• _What the task requires_:
Your answer must be the data repeated exactly, with no pictures in it.

• _Material provided_:

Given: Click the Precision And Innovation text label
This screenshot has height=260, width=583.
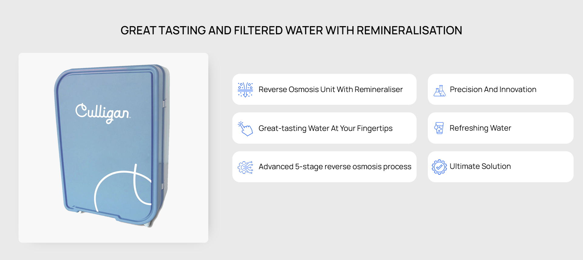Looking at the screenshot, I should coord(493,89).
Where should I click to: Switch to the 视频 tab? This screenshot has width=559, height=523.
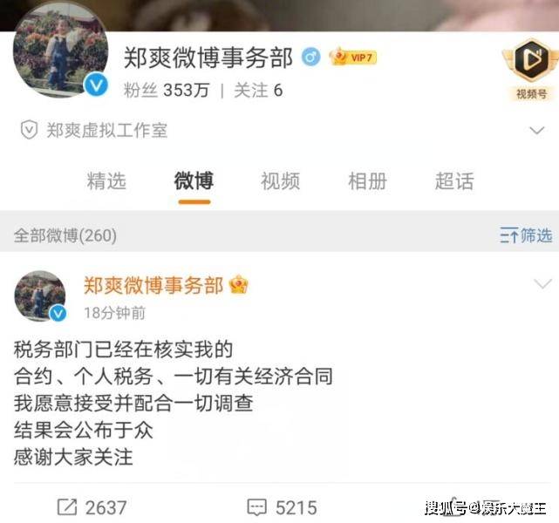[280, 180]
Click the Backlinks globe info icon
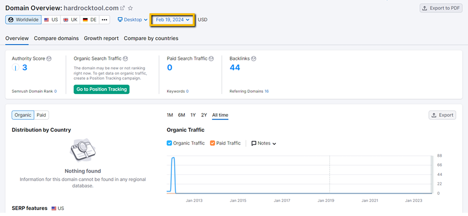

• _Solution for this task_:
Given: Click the Precision And Innovation text label
This screenshot has height=260, width=583.
Looking at the screenshot, I should coord(493,89).
Where should I click to: Switch to the 视频 tab? This screenshot has width=559, height=523.
[280, 180]
Click the Backlinks globe info icon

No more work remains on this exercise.